Your instructions:
Reproduce every line of the items below word for word, leaving out the pictures.
* * * * * * *
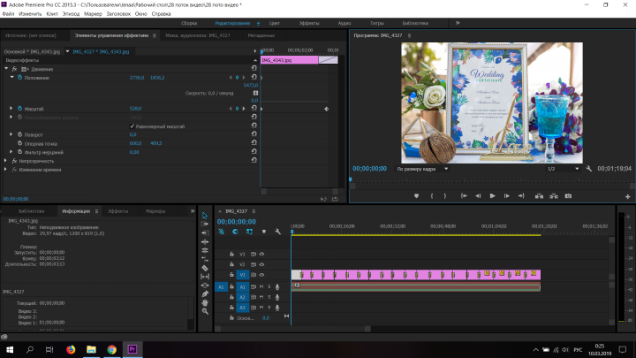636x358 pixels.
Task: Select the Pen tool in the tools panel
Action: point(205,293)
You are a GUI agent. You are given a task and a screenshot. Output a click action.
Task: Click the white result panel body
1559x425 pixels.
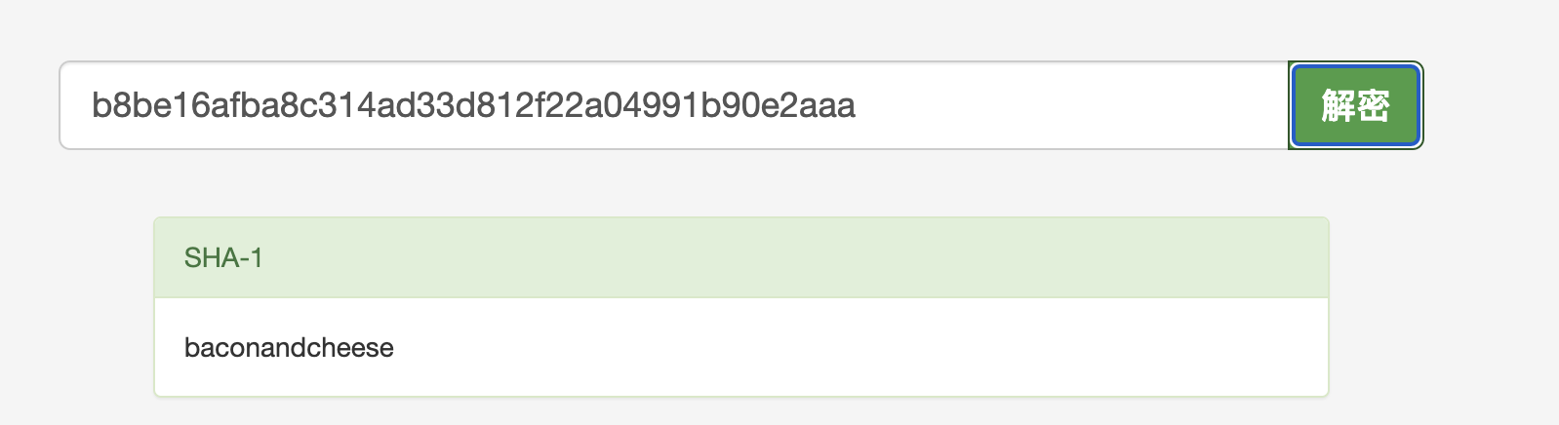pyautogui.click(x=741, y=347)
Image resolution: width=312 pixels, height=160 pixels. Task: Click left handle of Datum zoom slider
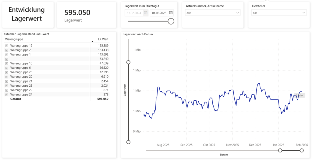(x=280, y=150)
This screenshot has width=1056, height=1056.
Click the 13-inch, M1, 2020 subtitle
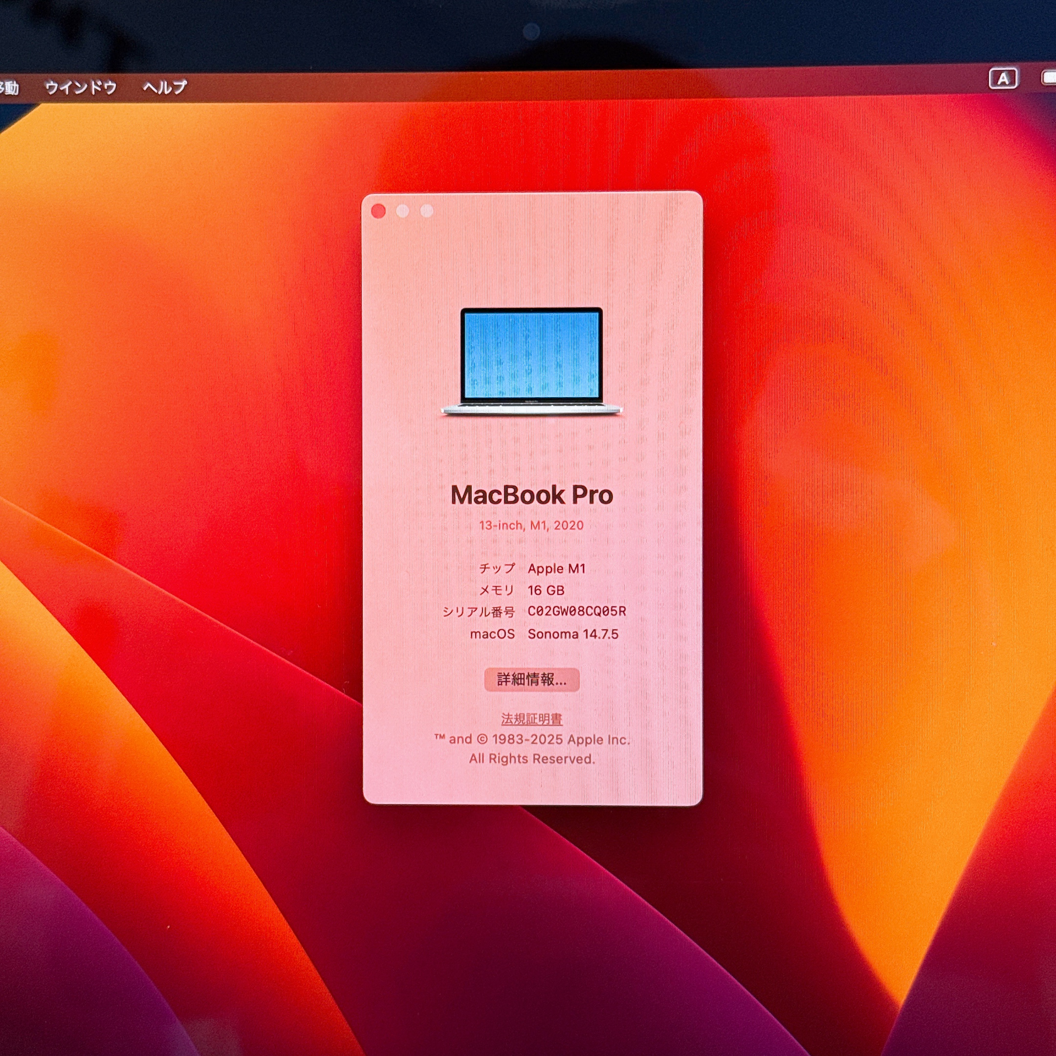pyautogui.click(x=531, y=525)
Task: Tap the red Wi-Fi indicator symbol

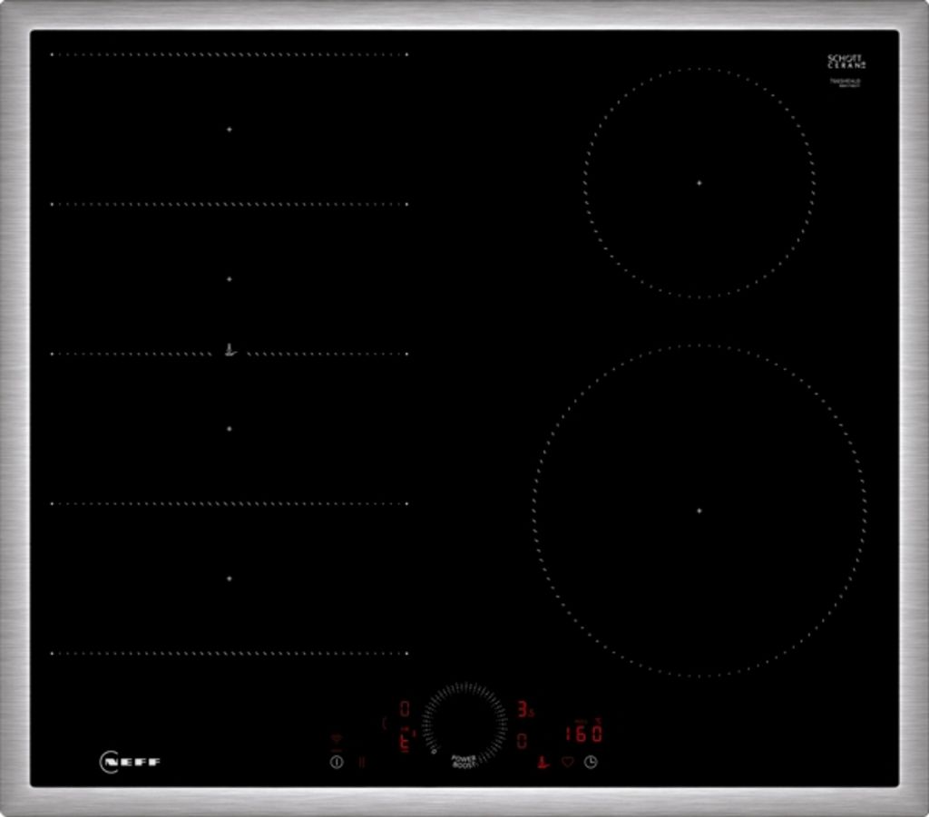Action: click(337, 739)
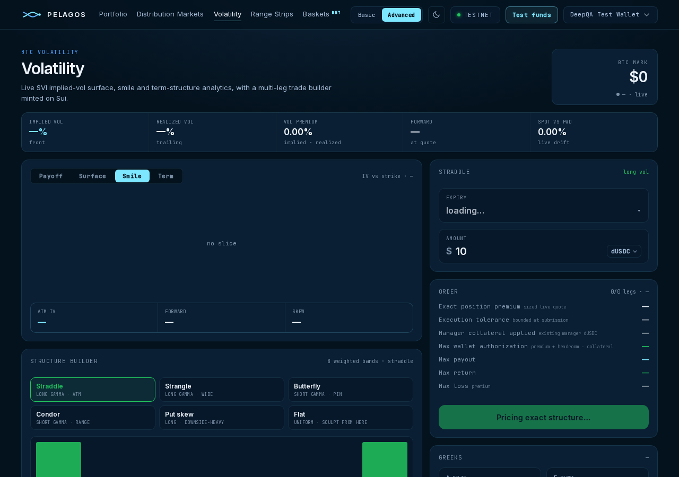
* * * * * * *
Task result:
636x358 pixels.
Task: Select the Pen tool in the tools panel
Action: point(205,293)
You are a GUI agent. You are given a task and a screenshot. Output a click action.
Task: Click the white result panel body
1559x425 pixels.
pyautogui.click(x=741, y=347)
Image resolution: width=312 pixels, height=160 pixels. Task: Click left handle of Datum zoom slider
(x=280, y=150)
This screenshot has width=1056, height=1056.
Click the 13-inch, M1, 2020 subtitle
pyautogui.click(x=531, y=525)
Task: Tap the red Wi-Fi indicator symbol

Action: click(337, 739)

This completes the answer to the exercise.